(Saved data entries)
= Beginning of Section =
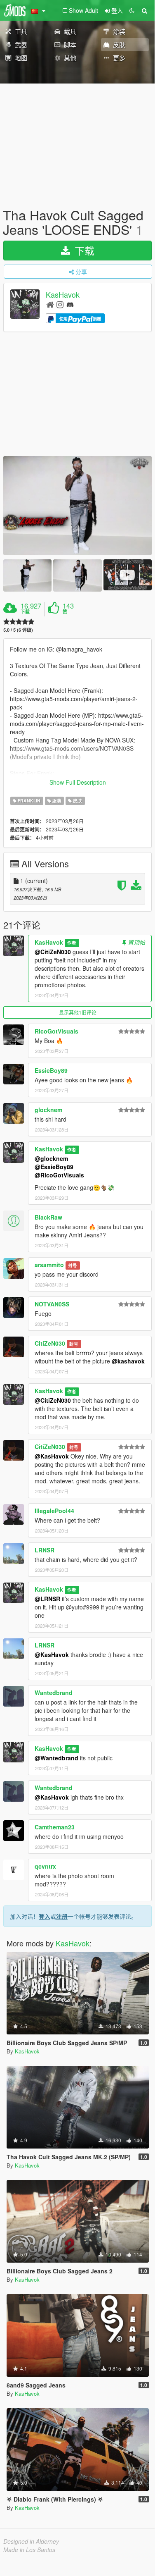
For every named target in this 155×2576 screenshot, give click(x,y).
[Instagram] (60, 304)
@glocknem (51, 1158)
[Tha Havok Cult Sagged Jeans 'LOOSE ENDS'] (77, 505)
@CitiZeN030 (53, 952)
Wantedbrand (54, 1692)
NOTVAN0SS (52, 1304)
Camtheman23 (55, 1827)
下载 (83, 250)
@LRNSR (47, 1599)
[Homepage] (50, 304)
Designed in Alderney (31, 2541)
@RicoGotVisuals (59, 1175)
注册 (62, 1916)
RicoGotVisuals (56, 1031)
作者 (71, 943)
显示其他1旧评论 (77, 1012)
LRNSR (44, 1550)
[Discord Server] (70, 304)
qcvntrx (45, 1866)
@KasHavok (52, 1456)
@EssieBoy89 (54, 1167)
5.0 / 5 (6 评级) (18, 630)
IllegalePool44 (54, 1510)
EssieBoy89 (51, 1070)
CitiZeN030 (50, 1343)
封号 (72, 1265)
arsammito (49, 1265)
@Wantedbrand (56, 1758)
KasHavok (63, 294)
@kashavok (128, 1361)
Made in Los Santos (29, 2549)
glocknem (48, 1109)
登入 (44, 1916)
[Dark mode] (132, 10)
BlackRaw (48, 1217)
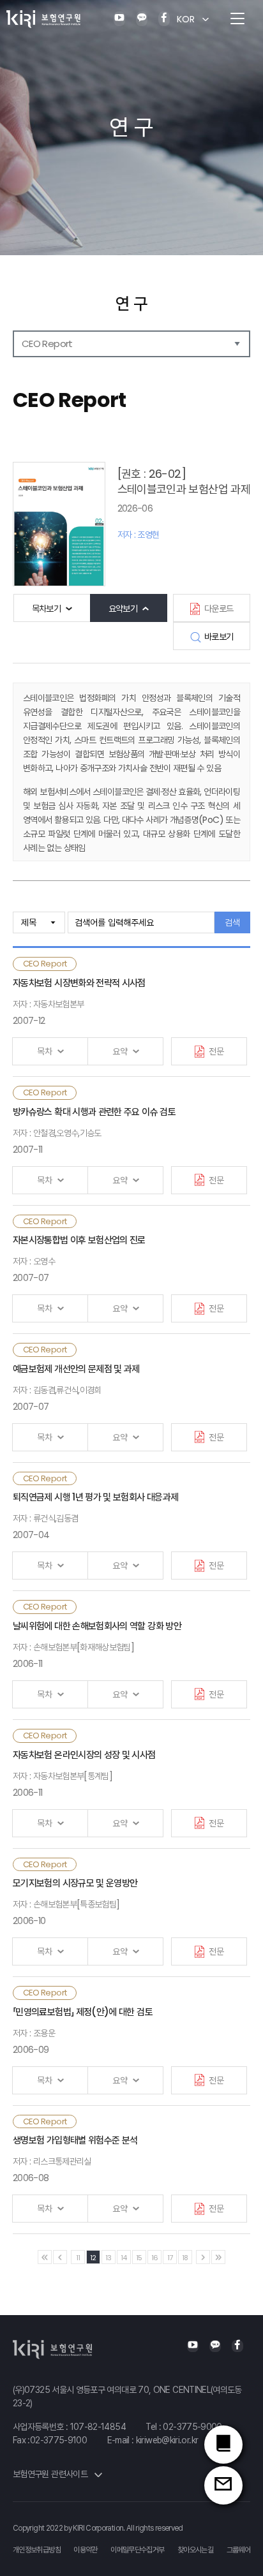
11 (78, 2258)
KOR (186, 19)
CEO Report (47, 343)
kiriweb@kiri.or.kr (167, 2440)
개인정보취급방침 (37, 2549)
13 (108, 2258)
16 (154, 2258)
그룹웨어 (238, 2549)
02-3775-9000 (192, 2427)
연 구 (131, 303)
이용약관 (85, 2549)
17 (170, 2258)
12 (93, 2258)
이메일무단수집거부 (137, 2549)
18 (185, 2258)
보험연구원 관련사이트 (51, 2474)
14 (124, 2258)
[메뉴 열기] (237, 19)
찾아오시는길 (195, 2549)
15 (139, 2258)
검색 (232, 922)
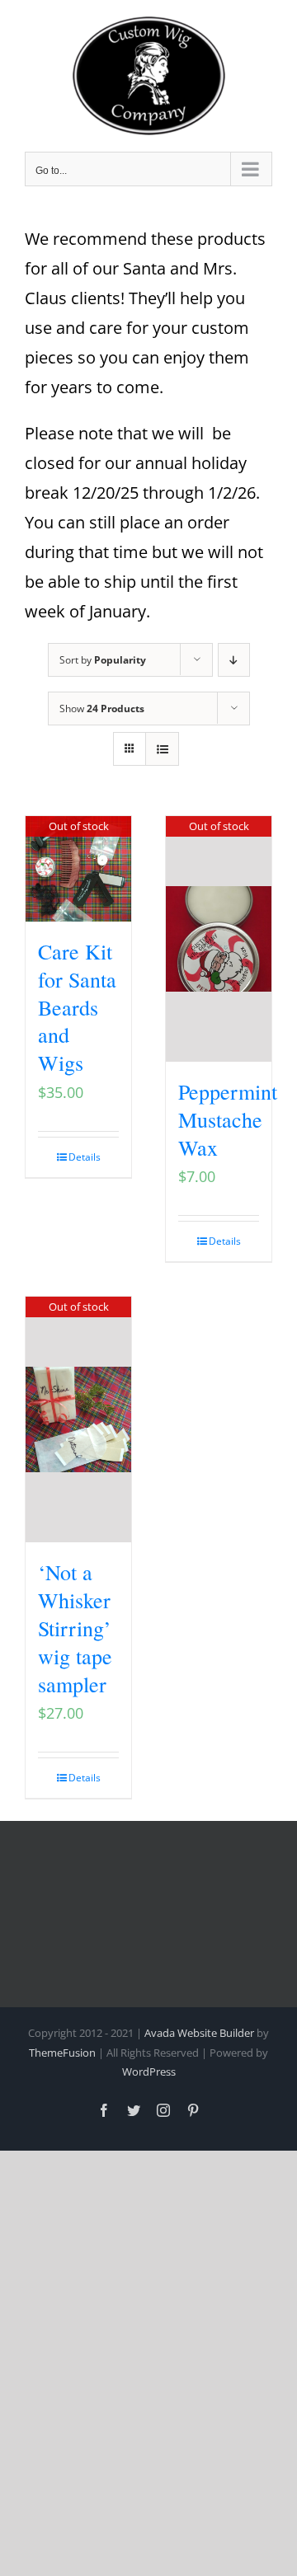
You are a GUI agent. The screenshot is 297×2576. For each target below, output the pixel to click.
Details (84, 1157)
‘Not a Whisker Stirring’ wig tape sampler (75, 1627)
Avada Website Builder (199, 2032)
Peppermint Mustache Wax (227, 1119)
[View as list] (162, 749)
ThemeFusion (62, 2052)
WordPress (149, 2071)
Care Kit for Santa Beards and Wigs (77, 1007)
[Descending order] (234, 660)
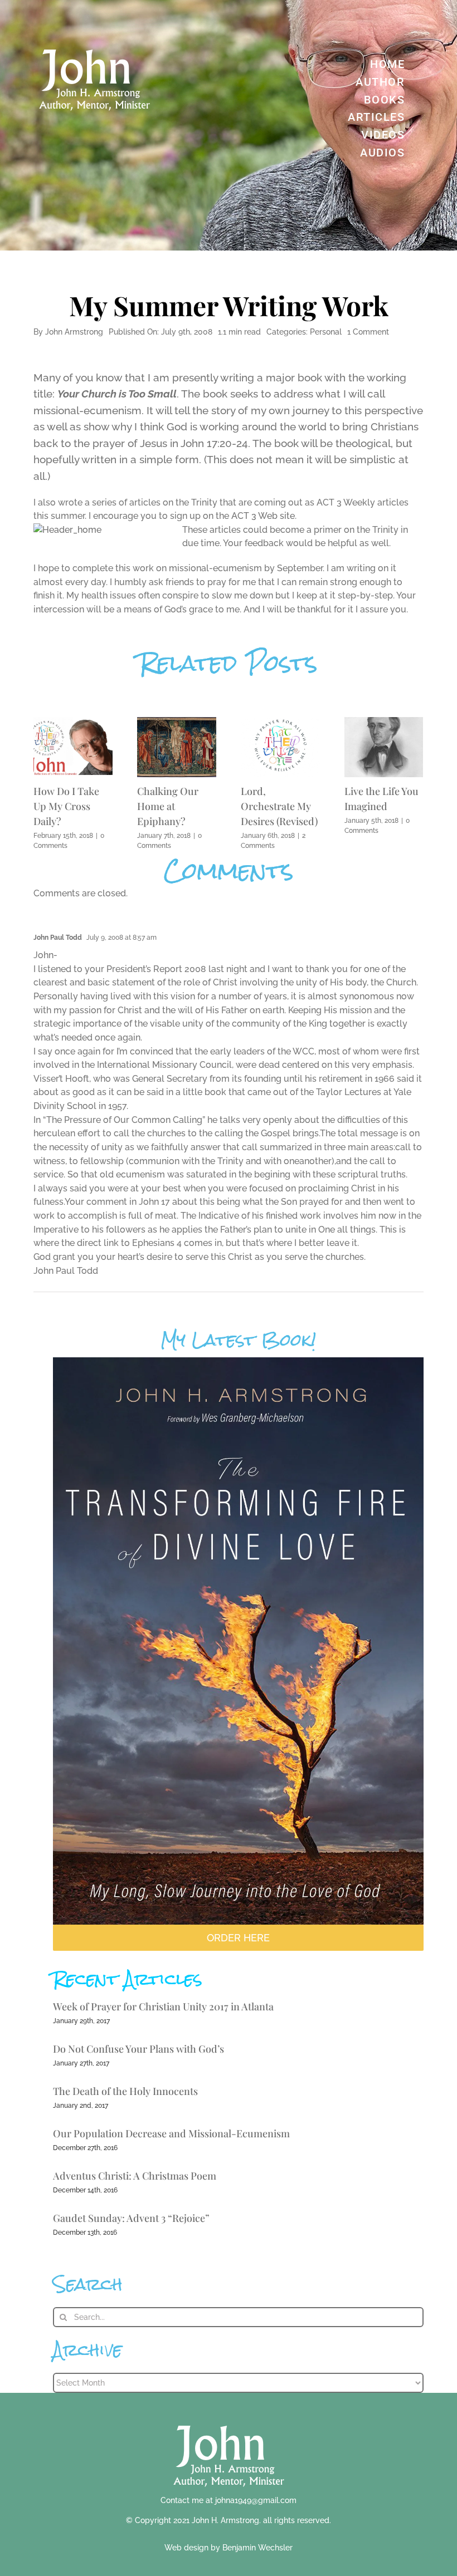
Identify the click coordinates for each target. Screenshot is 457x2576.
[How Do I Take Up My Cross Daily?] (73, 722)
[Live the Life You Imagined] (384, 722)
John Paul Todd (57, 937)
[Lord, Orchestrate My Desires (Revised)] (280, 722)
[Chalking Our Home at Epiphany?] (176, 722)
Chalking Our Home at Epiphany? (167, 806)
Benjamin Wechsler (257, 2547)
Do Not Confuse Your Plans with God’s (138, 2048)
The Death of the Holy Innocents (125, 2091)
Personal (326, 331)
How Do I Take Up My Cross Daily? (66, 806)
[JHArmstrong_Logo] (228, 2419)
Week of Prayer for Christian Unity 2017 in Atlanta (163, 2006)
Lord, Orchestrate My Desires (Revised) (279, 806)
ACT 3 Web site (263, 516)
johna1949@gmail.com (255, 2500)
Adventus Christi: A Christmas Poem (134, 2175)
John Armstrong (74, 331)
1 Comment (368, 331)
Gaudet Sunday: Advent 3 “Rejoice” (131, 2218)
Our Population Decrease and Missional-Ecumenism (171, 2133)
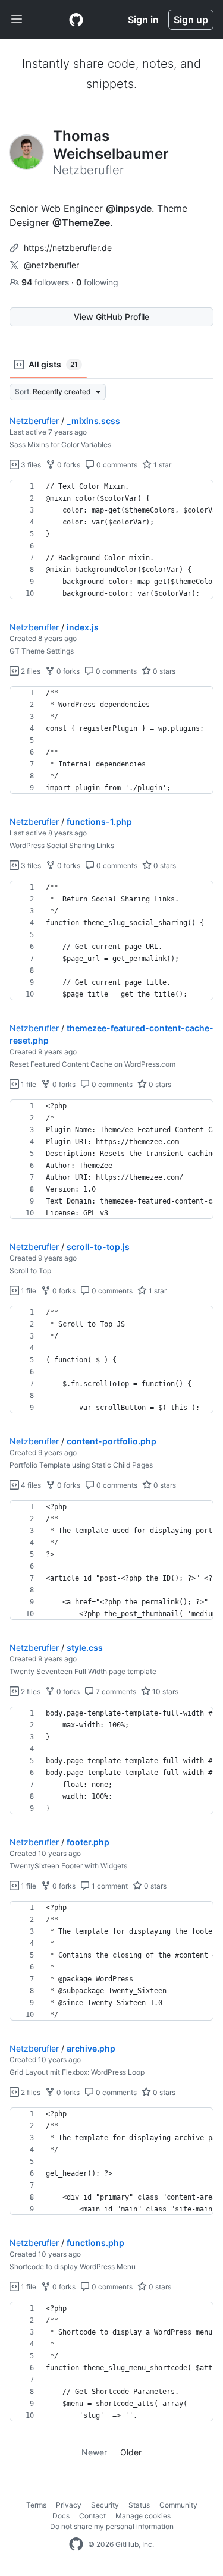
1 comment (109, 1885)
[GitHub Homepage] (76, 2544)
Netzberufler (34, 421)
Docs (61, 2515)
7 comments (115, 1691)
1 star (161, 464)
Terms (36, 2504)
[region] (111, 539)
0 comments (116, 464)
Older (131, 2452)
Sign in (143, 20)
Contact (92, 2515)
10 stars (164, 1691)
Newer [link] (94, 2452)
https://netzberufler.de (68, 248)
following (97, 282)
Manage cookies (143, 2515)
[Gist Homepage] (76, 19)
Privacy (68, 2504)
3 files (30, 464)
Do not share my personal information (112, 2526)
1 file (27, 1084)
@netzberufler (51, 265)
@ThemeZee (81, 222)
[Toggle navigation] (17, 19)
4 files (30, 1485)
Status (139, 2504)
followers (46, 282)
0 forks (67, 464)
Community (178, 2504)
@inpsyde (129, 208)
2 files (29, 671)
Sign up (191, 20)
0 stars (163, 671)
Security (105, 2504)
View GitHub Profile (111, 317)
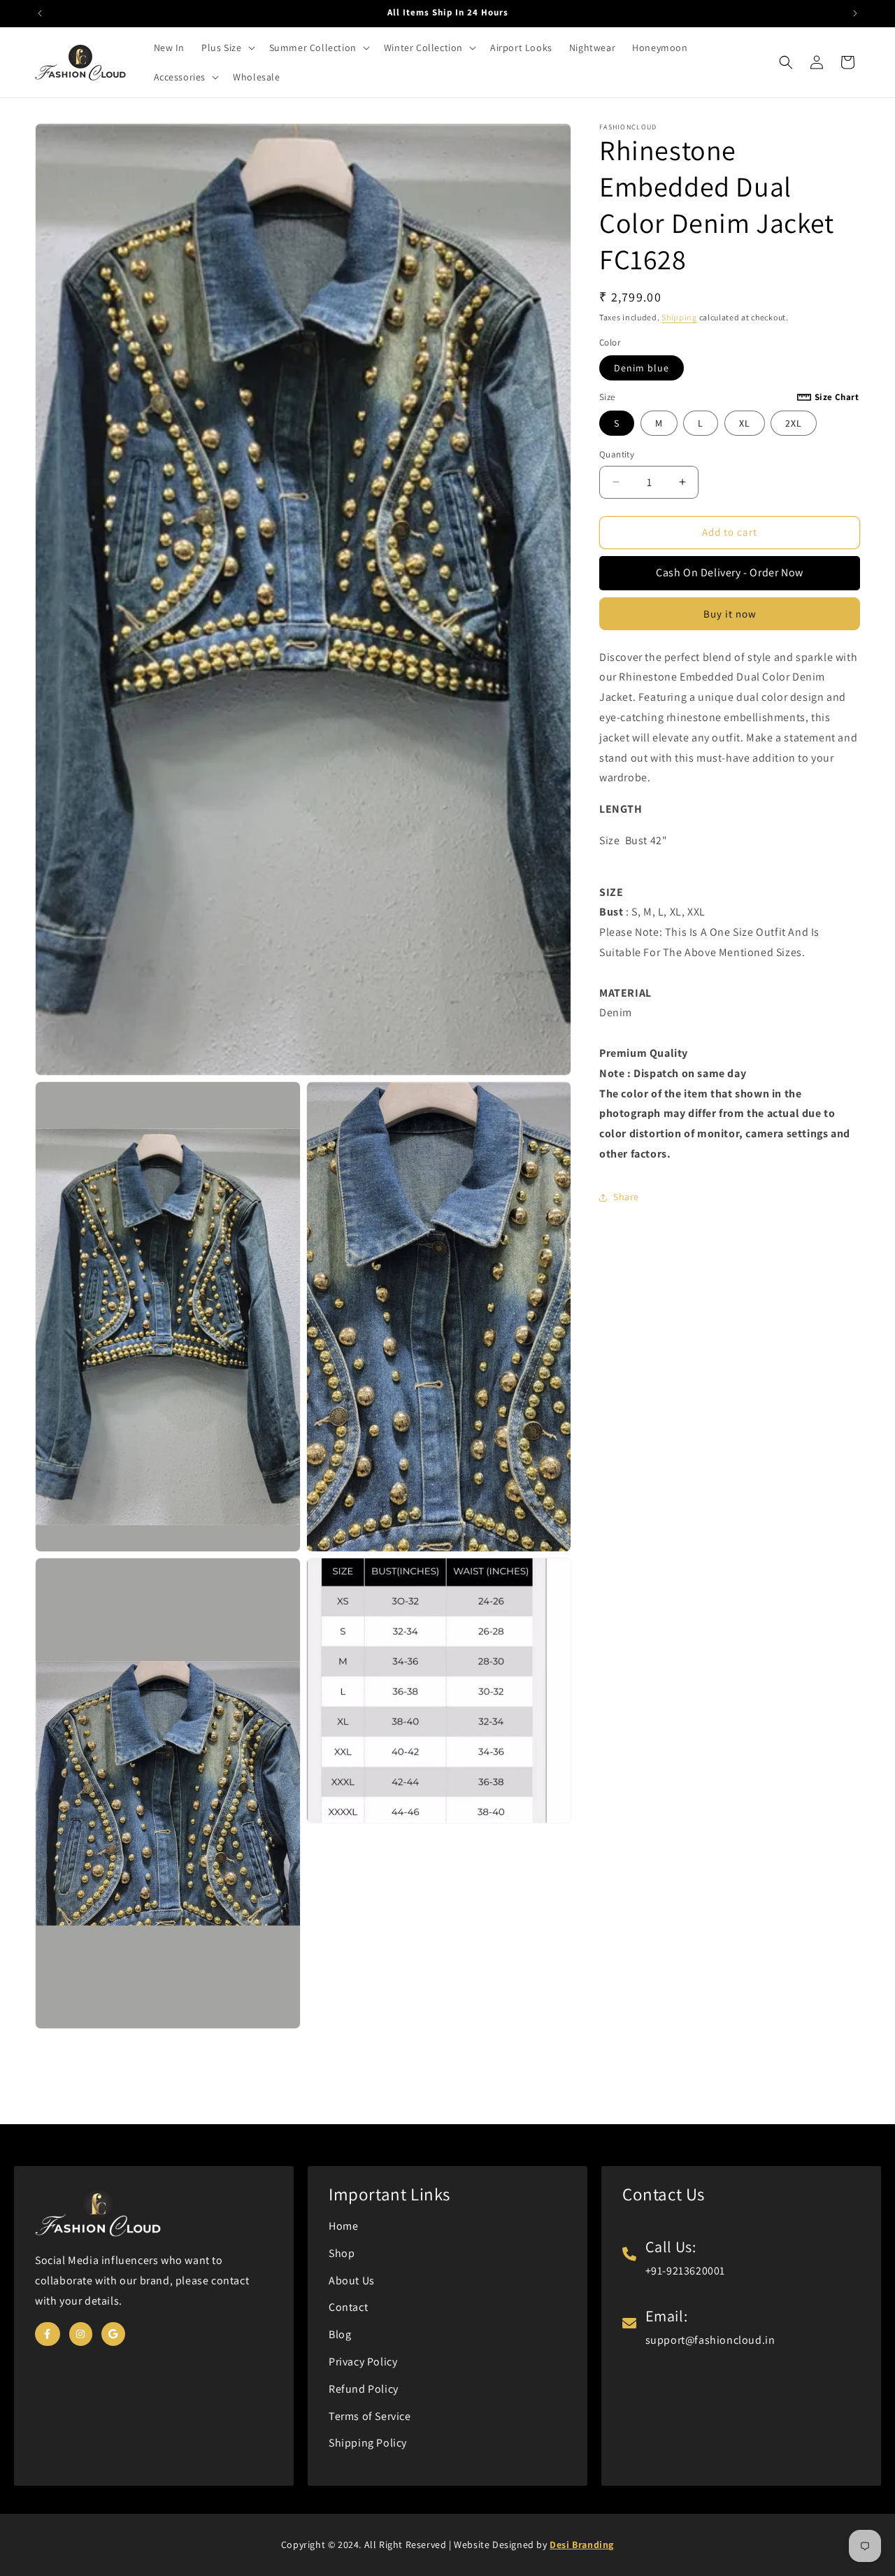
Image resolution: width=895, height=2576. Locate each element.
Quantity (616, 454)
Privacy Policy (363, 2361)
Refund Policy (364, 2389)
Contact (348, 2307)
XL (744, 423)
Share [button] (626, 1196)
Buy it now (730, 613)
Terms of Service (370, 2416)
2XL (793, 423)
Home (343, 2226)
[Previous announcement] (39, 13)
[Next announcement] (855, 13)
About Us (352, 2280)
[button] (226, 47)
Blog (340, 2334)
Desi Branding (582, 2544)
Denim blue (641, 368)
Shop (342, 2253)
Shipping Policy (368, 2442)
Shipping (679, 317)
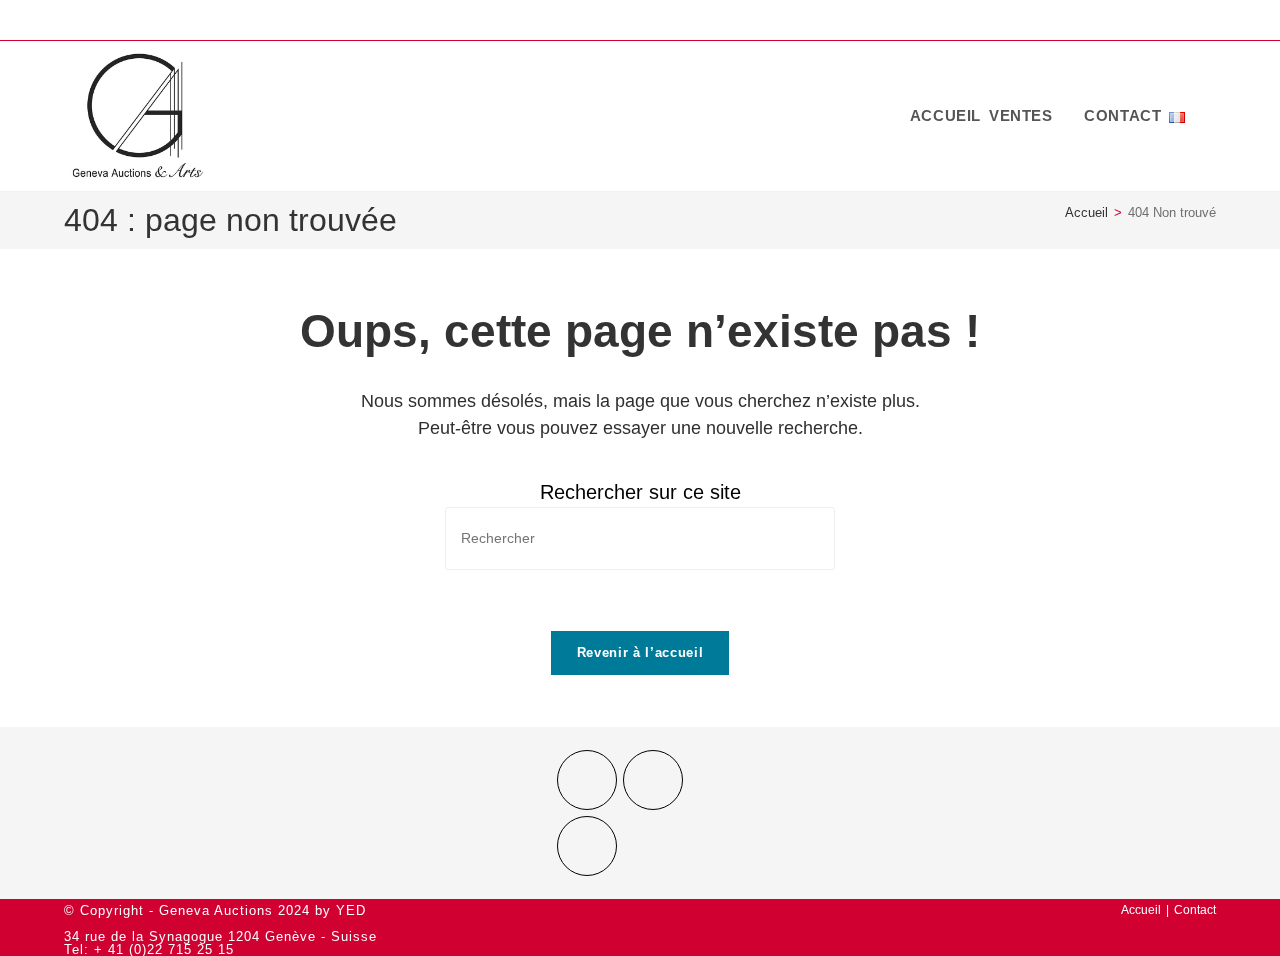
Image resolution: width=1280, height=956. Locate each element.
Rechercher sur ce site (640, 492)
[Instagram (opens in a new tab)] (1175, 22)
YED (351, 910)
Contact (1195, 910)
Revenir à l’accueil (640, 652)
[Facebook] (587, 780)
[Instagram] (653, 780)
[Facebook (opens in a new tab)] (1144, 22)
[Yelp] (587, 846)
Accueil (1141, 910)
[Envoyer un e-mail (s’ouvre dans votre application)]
= End of Section =
Task goal: The answer must be a single number: the count of lines in the records above that contain the word "Cross".

Task response: 2